Microsoft maakt betaalmodel voor 'cloud on-premises' bekend
Deze week werd de derde preview van Azure Stack voorgesteld, de oplossing ongeveer een jaar geleden het licht zag. Met Azure Stack wordt het mogelijk om Microsofts clouddiensten in het eigen datacenter te draaien, waardoor klanten gebruik kunnen maken van Azure’s IaaS en PaaS-diensten, terwijl ze de controle behouden over de infrastructuur waarop de cloud draait.
Samen met de kersverse preview onthult Microsoft ook eindelijk het betaalmodel achter de dienst. Net zoals Azure, gaat ook deze ‘on-premises cloud’ bekostigd via een pay-per-use-model, zonder licentiekosten op voorhand. “Dit betekent dat je niets betaald voor software tot je een dienst gebruikt,” verduidelijkt Microsoft in een FAQ. Anders gezegd worden klanten dus enkel gefactureerd voor de diensten die ze inschakelen, zoals virtuele machines, opslagruimte, en andere Azure-diensten. De abonnementskosten van Azure Stack zullen meestal iets lager uitkomen dan die van Azure, omdat het onderhoud en de kosten van de infrastructuur hier niet in rekening worden gebracht, maar Azure blijft evenwel goed voor de laagste ‘total cost of ownership’ (TCO), beweert Microsoft.
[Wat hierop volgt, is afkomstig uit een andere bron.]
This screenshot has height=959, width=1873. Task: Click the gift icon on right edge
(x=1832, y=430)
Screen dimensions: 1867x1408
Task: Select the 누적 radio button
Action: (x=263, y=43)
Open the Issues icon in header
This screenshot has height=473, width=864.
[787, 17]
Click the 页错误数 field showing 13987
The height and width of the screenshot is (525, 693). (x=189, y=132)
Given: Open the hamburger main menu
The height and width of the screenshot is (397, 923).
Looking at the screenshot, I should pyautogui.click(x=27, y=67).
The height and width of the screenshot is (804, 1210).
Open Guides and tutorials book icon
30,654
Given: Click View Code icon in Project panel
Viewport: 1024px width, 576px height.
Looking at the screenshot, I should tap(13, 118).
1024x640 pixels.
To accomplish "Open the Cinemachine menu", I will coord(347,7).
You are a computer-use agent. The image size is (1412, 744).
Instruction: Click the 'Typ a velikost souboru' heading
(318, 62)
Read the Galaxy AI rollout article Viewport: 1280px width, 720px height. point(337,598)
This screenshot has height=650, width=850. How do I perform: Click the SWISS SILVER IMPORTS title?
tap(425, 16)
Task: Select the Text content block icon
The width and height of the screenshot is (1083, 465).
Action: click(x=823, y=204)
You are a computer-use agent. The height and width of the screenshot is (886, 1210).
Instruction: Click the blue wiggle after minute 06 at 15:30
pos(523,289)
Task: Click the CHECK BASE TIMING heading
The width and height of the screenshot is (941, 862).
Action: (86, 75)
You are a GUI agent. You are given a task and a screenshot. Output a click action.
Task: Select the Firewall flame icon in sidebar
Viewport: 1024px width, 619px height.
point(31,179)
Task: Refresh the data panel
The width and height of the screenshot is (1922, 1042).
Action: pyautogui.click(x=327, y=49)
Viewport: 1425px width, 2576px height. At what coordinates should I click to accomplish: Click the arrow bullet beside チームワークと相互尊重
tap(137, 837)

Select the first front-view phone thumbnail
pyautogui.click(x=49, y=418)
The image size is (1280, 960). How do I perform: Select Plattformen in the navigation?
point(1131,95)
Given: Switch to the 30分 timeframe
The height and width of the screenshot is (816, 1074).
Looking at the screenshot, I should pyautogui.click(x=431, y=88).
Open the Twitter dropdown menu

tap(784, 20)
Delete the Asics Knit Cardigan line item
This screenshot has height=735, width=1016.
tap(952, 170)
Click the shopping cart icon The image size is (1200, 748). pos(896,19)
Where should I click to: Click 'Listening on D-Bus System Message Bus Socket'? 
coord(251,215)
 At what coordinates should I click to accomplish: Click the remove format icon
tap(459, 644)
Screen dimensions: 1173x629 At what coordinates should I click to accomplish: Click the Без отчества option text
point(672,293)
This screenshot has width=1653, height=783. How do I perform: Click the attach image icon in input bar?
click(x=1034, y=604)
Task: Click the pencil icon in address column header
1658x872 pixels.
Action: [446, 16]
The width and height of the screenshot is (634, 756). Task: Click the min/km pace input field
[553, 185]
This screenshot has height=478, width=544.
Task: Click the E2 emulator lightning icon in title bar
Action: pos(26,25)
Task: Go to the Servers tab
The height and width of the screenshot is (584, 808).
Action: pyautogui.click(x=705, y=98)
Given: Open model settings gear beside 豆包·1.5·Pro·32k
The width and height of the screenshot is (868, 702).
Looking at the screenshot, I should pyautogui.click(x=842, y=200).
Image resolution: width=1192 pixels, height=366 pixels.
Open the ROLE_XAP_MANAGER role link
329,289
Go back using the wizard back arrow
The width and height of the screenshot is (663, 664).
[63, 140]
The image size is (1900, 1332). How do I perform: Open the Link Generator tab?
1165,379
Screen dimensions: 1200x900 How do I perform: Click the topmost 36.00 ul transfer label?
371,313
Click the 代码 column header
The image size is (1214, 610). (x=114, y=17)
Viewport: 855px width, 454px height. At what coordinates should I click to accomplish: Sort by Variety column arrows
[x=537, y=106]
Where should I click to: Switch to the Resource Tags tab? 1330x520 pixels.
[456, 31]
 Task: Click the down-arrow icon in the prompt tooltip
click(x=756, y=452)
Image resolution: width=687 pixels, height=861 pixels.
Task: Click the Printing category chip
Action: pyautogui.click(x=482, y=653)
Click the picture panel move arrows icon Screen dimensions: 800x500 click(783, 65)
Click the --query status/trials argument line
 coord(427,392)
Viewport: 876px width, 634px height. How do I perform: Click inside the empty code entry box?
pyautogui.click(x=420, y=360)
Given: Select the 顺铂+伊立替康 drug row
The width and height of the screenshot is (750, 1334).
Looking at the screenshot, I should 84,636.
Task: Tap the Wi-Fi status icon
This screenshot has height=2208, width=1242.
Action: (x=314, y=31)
Naast de abonnementskosten zullen klanten wellicht ook moeten investeren in een nieuwe infrastructuur. Vorig jaar werd bekend dat Azure Stack slechts op de hardware van een aantal fabrikanten zou draaien, die geselecteerd werden door Microsoft zelf. De beslissing kon rekenen op de kritiek van klanten, maar was volgens Micosoft-programmeur Vijay Tewari noodzakelijk om de levenscyclus van Azure Stack te kunnen verlengen. “Voorlopig moeten we starten met systemen die we kennen,” aldus Tewari.